Abschlussbericht zu Burgas-Attentat von 2012

Angehörige nach dem Anschlag in Bulgarien 2012 (picture alliance / dpa / Vassil Donev)
Angehörige nach dem Anschlag in Bulgarien 2012 (picture alliance / dpa / Vassil Donev)

Die Bluttat geschah am Schwarzen Meer, am 18. Juli 2012: Ein Attentäter sprengt sich im Bus einer israelischen Touristengruppe in die Luft. Er reißt fünf Israelis und den Busfahrer mit in den Tod. Nach Erkenntnissen der bulgarischen Behörden ist für die Tat die radikal-islamische Hisbollah aus dem Libanon verantwortlich.

Die Untersuchungskommission, die nach dem Attentat eingesetzt wurde, präsentierte heute ihren Abschlussbericht.
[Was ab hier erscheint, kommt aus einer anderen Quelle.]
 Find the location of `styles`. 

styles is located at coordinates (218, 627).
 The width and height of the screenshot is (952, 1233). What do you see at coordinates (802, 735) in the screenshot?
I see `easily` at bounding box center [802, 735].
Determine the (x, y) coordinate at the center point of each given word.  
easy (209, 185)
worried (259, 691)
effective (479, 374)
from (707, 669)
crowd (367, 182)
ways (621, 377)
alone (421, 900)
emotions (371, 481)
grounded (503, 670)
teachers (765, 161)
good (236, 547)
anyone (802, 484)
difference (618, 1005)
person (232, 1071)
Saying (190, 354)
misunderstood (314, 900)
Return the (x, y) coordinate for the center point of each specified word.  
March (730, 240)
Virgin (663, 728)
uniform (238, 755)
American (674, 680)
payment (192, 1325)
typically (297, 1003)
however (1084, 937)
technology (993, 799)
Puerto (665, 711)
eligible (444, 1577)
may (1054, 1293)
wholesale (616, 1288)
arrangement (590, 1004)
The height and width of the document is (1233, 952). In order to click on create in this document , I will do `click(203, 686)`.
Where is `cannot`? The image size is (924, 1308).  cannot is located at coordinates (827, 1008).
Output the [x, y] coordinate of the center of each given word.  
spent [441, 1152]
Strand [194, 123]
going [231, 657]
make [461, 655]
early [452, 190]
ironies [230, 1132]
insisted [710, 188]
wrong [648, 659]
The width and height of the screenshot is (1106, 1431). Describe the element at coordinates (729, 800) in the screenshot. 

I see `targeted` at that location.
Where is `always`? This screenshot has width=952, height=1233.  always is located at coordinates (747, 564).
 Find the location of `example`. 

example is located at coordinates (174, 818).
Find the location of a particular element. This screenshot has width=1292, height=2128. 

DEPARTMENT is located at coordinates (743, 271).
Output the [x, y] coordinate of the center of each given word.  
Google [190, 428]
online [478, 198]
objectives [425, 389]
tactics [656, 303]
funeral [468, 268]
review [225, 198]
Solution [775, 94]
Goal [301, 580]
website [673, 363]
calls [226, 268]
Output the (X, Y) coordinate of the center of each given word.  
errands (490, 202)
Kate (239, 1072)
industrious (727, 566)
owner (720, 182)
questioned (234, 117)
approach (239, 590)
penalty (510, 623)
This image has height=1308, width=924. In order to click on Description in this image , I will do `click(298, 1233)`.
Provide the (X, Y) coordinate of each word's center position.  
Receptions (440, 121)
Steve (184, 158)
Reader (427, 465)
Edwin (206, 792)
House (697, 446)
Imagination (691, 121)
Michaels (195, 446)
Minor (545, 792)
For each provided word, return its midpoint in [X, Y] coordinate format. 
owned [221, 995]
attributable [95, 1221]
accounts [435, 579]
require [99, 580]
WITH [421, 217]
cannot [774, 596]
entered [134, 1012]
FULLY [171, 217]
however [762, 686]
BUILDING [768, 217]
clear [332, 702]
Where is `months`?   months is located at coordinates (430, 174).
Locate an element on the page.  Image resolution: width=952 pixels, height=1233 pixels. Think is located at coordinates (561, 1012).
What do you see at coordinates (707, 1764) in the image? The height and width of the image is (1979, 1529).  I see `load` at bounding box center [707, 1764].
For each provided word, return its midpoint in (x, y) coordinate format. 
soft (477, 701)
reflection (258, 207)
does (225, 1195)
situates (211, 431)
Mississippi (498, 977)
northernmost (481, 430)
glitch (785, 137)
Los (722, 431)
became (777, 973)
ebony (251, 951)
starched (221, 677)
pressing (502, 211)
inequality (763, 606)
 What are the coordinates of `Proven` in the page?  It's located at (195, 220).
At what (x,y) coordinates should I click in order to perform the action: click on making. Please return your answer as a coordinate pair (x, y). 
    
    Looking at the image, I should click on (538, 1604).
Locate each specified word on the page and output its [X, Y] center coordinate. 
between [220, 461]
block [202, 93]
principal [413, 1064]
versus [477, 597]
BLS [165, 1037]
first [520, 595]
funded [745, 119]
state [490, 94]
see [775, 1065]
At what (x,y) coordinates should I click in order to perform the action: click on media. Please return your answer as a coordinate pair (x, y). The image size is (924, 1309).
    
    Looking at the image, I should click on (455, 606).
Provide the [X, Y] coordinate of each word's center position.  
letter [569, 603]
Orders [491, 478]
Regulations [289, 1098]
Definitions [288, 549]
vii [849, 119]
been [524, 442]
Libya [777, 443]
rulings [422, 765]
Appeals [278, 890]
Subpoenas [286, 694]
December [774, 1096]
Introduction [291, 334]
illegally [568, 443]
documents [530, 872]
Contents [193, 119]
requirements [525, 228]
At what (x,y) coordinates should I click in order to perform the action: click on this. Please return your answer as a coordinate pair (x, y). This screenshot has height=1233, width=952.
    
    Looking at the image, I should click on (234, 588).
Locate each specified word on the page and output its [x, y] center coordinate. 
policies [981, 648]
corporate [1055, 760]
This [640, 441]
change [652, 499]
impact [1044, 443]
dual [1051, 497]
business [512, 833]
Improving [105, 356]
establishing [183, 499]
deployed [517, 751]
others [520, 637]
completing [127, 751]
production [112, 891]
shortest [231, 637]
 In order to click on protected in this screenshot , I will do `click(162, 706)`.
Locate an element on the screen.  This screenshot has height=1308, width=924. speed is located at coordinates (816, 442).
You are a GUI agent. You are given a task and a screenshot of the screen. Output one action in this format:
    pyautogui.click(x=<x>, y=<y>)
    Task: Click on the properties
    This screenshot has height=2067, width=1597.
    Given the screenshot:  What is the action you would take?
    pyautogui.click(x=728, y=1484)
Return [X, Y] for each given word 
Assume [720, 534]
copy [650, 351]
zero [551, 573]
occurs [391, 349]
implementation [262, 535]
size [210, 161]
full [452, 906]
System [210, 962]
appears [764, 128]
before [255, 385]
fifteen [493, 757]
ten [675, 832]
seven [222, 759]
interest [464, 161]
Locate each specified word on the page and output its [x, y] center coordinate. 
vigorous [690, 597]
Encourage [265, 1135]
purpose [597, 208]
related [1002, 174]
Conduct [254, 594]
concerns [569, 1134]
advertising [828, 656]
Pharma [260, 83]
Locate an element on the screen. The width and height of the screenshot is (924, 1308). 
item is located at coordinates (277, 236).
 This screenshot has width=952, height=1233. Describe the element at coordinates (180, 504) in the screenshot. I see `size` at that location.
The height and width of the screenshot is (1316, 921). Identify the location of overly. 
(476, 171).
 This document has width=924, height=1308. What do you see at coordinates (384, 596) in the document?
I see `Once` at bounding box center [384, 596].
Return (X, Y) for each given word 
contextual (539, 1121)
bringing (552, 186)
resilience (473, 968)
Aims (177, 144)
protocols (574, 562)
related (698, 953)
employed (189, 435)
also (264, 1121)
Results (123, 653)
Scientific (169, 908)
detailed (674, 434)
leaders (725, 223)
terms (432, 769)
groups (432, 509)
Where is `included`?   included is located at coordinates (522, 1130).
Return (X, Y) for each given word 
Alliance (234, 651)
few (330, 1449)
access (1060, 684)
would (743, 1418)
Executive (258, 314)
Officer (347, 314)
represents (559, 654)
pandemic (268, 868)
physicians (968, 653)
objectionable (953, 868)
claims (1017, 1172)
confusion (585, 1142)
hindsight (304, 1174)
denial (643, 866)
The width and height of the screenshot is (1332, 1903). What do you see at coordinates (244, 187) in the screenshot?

Der bulgarische Innenminister Zwetan Zwetanow erklärte, es gebe eine begründete Annahme, dass zwei Verdächtige dem bewaffneten Arm der Hisbollah angehörten. Einer von beiden ist der Selbstmordattentäter. Nach Zwetanows Angaben besaßen die Männer einen australischen bzw. kanadischen Pass.

Die Vorwürfe waren bekannt

Israel hatte schon kurz nach der Tat die Hisbollah und den Iran als Drahtzieher beschuldigt. Der Iran wies die Vorwürfe zurück, die Hisbollah schwieg. Heute wiederholte Israels Ministerpräsident Benjamin Netanjahu, dass die neuen Erkenntnisse nur bestätigten, dass die Hisbollah direkt verantwortlich für die "abscheuliche Tat" sei. Die radikal-islamische Miliz und der Iran führten eine globale und grenzüberschreitende Terror-Kampagne.

Deutliche Worte kamen auch aus den USA: Das Weiße Haus appellierte an Europa, jetzt zu reagieren – nicht zuletzt um weitere Anschläge zu verhindern. Der Anti-Terrorberater des Präsidenten, John Brennan, formulierte seine Haltung sehr klar: Die Hisbollah stelle eine "reale und wachsende Gefahr dar, nicht nur für Europa, sondern für die ganze Welt." Daher müssten die Europäer versuchen, die Finanzkanäle der Organisation ebenso wie ihre übrige Infrastruktur und die personellen Netzwerke offenzulegen und zu unterbrechen.